Collected data entries
----

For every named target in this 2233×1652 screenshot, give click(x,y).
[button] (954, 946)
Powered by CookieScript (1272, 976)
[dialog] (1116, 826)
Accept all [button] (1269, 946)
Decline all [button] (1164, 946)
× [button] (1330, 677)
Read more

----

• [Brief]: All lines with the word "button" need to be copied from the data above.

• [Answer below]:
[button] (954, 946)
Accept all [button] (1269, 946)
Decline all [button] (1164, 946)
× [button] (1330, 677)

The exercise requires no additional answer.